Mr. Welles still has difficulty understanding exactly how the fraudster carried out the plan. His private banker answered some of his security-related questions in an email that said The transfer recipient was added using “direct debit/PIN verification” and a one-time password was sent via SMS to confirm the transfer – both of which the fraudsters had apparently accessed. Mr. Welles later learned from a police report that the money was transferred to an account registered with Wells Fargo under the name Adedela Sodiq.
A Wells Fargo spokesman declined to say whether that account was closed or under investigation.
In a statement, Citi said it takes customer protection seriously and has robust controls and processes in place. The bank said it also offers customizable alerts that customers can receive when transactions exceed an amount they choose.
There is no way to prevent transactions above a certain amount from being executed. When Mr.
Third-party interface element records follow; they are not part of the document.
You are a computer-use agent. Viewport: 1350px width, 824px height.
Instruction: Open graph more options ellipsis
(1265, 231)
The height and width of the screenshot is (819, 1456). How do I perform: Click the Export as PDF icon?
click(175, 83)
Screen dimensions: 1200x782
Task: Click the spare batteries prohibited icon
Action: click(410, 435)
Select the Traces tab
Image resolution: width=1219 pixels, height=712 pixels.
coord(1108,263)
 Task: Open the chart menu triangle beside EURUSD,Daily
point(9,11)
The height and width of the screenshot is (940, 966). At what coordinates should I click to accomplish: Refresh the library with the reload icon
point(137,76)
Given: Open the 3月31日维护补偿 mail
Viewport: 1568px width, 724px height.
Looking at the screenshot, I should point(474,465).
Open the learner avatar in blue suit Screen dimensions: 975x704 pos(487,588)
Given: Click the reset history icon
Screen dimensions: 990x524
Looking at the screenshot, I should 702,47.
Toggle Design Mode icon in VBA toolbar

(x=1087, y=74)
Welles asked his private bank representatives to call his advisor before making transfers of more than $10,000, they told him that the system itself determined the required authentication per transaction and “could not direct that a non-account holder be called for transactions above a certain amount,” according to their email correspondence last month.
Weeks later, the fraudsters continued to torment Mr. Welles.
He received a call from someone calling himself Mark Wood, who claimed to be a senior investigator at Citi – and promised he would get his money back in about a week. Mr. Welles notified his private bankers of the incident by email to confirm that they were indeed the fraudsters, which they did.
“Fortunately, even though it's a little worse, I'm still OK to get through the few years I have left to live a comfortable life,” he said in the Sept. 24 email, but not psychologically. “Fear dreams,” he added.
Susan C. Beachy and Alain Delaquérière contributed to the research.